[[ EXTRACT, beginning ]]

Hospital for Special Surgery combine provides Brooklyn high school athletes with NFL style treatment
Injuries and sports go hand in hand. A single injury can ruin a play, a game, a season and even a career. So it’s important that athletes are educated on injuries, treated properly when they occur and monitored as they recover.
Luckily, the Public School Athletic League’s (PSAL) student-athletes in Brooklyn and New York City had the opportunity to undergo preseason health and fitness screenings at the Hospital for Special Surgery’s (HSS) combine it offered on Aug. 9.
“What we try to do (at the combine) is a performance test to help identify any deficits that may enhance performance and, more importantly, prevent injuries,” said John Cavanaugh, a certified athletic trainer at HSS, who organizes the screenings each year. “In addition to giving the students a complete physical, we assess their core muscle strength as well as their lower extremity strength, power and flexibility, information that can lead to injury prevention and performance enhancement.”
The combine is run just like the one HSS does for the NFL where they screen every player prior to the draft. More than 150 high school football players from 27 different schools around the city participated in the combine on Aug. 9 including kids from Brooklyn’s Fort Hamilton, New Utrecht, Boys and Girls, Sheepshead Bay, Tilden, Automotive and Victory Collegiate.
“We try to do what we do for the NFL which is to provide an excellent level of care for these PSAL students,” said Scott Rodeo, sports medicine orthopedic surgeon at the HSS. “It’s a great program. It’s the right thing to do. It’s great for our physicians here, it’s great for the kids, the schools and it’s a lot of fun. We hope to continue to do it and to grow and expand.”
Since injuries are such a huge part of sports, the PSAL takes them very seriously and requires that kids get medical clearance prior to playing and ensures that every team has a doctor on the sidelines during games.
The HSS, which is the official hospital for the New York Giants and other NFL teams, tries to avoid serious tragedies by examining underlying health problems at the combine that can go undetected and monitors old injuries to make sure they completely heal, according to James Kinderknecht, a primary care sports medicine physician at HSS.

[[ EXTRACT, end ]]
[[ STUDY MATERIAL, beginning ]]

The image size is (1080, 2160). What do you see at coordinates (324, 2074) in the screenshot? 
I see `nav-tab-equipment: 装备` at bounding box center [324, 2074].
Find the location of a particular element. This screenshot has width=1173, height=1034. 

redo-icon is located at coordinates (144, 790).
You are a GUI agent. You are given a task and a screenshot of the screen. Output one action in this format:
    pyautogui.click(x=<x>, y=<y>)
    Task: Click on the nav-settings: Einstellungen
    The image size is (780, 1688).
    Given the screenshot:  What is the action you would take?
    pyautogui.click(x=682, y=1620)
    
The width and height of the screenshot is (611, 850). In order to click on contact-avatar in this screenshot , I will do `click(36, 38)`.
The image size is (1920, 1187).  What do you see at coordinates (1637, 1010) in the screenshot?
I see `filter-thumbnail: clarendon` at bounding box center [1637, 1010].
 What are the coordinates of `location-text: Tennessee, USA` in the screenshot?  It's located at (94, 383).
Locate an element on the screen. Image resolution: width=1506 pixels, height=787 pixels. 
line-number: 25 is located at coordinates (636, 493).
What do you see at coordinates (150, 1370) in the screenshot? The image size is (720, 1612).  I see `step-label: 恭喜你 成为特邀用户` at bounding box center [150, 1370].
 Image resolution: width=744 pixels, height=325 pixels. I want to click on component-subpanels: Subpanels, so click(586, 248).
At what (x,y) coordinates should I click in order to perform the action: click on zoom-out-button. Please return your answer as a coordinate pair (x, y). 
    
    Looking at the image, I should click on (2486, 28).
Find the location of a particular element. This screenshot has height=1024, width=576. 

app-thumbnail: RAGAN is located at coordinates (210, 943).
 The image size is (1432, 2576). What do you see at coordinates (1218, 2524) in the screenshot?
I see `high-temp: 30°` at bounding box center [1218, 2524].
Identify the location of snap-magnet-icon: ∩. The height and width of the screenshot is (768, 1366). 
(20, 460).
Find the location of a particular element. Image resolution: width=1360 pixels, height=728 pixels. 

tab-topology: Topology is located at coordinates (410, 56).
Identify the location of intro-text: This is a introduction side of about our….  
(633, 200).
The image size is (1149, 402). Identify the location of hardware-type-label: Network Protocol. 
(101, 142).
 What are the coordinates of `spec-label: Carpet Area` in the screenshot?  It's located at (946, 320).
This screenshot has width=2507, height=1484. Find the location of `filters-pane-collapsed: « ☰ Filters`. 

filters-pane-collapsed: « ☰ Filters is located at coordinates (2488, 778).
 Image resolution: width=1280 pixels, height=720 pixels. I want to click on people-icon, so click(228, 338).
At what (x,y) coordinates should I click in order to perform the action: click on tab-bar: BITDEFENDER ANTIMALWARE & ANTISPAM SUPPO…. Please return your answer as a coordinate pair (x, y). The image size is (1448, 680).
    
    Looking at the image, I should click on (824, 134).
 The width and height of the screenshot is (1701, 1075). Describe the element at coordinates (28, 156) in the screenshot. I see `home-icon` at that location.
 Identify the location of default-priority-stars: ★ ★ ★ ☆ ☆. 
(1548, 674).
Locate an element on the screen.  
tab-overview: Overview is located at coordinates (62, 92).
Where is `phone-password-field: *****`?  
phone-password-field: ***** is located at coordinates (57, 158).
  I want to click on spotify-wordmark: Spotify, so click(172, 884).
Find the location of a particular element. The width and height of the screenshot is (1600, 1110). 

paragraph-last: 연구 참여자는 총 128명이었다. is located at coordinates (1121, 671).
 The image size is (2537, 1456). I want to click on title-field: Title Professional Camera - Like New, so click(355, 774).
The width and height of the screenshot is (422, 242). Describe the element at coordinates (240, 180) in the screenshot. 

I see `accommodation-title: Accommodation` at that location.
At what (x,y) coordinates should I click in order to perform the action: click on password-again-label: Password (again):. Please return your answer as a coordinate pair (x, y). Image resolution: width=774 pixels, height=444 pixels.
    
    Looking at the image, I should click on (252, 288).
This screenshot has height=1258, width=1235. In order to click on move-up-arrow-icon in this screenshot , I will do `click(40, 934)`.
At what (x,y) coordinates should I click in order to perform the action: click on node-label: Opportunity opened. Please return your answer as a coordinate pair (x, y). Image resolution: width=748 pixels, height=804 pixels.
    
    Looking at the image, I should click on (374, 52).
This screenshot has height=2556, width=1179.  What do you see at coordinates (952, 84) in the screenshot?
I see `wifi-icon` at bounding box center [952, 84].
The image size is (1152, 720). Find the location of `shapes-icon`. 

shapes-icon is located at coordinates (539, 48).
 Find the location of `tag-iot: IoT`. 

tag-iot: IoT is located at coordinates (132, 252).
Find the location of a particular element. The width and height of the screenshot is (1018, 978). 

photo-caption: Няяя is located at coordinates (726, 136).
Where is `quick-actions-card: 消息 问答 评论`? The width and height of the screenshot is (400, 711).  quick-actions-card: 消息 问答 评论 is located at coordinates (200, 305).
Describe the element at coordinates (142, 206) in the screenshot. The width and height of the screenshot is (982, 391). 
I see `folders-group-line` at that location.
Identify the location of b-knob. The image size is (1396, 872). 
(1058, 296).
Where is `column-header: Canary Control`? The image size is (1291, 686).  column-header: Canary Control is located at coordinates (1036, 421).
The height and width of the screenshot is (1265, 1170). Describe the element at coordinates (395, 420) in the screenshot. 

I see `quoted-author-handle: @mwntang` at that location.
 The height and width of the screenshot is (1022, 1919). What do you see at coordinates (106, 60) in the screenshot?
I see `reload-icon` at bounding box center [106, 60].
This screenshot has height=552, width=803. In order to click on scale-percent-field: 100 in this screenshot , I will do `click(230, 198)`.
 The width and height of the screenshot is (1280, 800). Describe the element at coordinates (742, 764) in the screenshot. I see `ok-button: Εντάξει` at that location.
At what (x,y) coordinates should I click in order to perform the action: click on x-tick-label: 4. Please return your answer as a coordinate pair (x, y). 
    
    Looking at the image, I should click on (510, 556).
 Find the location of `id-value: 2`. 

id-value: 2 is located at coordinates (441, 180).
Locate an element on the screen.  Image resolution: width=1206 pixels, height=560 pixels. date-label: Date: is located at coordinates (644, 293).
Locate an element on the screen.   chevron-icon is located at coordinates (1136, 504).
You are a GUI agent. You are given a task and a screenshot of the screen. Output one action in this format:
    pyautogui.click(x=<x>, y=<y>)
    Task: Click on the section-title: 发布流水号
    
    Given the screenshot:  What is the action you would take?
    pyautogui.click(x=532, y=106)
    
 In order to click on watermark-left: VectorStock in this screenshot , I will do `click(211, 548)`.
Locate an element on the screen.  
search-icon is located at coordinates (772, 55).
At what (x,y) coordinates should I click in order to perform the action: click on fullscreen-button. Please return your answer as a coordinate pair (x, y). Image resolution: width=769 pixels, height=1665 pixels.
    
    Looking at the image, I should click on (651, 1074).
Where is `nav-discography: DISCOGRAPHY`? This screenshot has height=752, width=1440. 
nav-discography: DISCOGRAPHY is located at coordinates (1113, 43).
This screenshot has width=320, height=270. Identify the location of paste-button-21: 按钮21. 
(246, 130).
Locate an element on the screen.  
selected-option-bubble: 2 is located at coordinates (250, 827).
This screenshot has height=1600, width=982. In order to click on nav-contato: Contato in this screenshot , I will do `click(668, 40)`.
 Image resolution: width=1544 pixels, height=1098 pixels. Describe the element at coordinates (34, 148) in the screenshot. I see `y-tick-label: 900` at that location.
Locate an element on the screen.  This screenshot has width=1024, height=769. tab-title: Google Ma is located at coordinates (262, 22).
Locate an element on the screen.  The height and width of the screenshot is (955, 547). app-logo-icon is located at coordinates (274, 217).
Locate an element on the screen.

[[ STUDY MATERIAL, end ]]

- **TASKS TO CARRY OUT**
a) For the article about the Hospital for Special Surgery combine, decide whether each statement agrees with it, answering yes or no and quoting the words that settle it: (i) The combine was held on Aug. 9. (ii) More than 200 high school football players took part. (iii) The PSAL makes sure every team has a doctor on the sidelines during games.
b) According to the article about the Hospital for Special Surgery combine, who organizes the screenings each year?
c) Resume the article about the Hospital for Special Surgery combine, starting right after its final sentence.
These lines have no connection to the article about the hospital combine.

- **SOLVED PROBLEMS**
a)
(i) Yes: "had the opportunity to undergo preseason health and fitness screenings at the Hospital for Special Surgery’s (HSS) combine it offered on Aug. 9"
(ii) No: "More than 150 high school football players from 27 different schools around the city participated in the combine"
(iii) Yes: "ensures that every team has a doctor on the sidelines during games"

b) John Cavanaugh, a certified athletic trainer at HSS, organizes the screenings each year.

c)
“We’re screening those individuals for safe participation in sports so we have different stations,” Kinderknecht said. “One is vital signs, blood pressure, height, weight, and vision. Then we have a medical station which is heart and lungs. We believe we are meeting a need in the community, and it gives Hospital for Special Surgery the chance to provide a valuable service.”
Unfortunately, a lot of Brooklyn’s student-athletes come from families that don’t have adequate medical insurance which is why HSS tries to ensure that they don’t fall through the cracks. The combine, as well as care throughout the season, is provided free of charge.
To ensure everyone is properly cared for, HSS sends hospital physicians and certified athletic trainers to provide coverage at seven schools. Specialists are provided for anyone that gets hurt on the field and the hospital’s PSAL Football Clinic is open on Mondays during the season to see injured players.
“We are committed to making sure these high school athletes have access to medical care, so they don’t have to worry about ‘who do I see, and how do I get in,’ because the clinic is accessible,” Kinderknecht said. “It’s not always easy to get in to see a doctor when you get hurt. The more cumbersome the process, the more likely it is a student will fall through the cracks. The goal is to make it as easy as possible, removing any financial barriers that may be there, as well.”
The combine is an annual event that schools can participate in. Any players injured on game days are directed to call the clinic immediately afterward at 646-797-8340. They can’t take walk-ins, but if players that call the hotline by 10:00 a.m. on Monday can be seen.